OBJECTIF =
D'après l'extrait choisi, quel délit est constitué par la prise de photocopies de documents manuscrits à l'insu et contre le gré de leur auteur ?

EXTRAIT CHOISI =
================================

Photocopie de documents - Détention matérielle provisoire - Infraction consommée - Excuse absolutoire - Conditions

Résumé🔗

La prise de photocopies de documents manuscrits à l'insu et contre le gré de son auteur est constitutive du délit de vol même si la détention matérielle n'a été que provisoire.

Si la doctrine définit l'état de nécessité comme l'état de celui qui, pour sa sauvegarde ou celle d'autrui est contraint de commettre un fait pénalement punissable, la jurisprudence admet que, bien qu'il relève d'une notion strictement exceptionnelle, l'état de nécessité est suffisamment caractérisé par la situation dans laquelle se trouve une personne qui, pour sauvegarder un intérêt matériel ou moral supérieur, n'a d'autre ressource que d'accomplir un acte défendu par la loi pénale, sous réserve que soient réunies trois conditions, à savoir : existence d'une nécessité véritable, infériorité manifeste de la valeur de l'intérêt lésé par l'acte nécessaire à celle de l'intérêt sauvegardé, enfin inexistence antérieurement à cet acte d'une faute de son auteur.

================================

DONNÉES FOURNIES =
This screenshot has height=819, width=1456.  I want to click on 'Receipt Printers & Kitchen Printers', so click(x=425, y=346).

================================

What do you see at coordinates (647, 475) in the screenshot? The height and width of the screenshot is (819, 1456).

================================

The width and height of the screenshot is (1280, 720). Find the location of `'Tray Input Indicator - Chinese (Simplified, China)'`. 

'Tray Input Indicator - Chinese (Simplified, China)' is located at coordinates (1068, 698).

================================

RÉPONSE ATTENDUE =
Il s'agit du délit de vol, même si la détention matérielle n'a été que provisoire.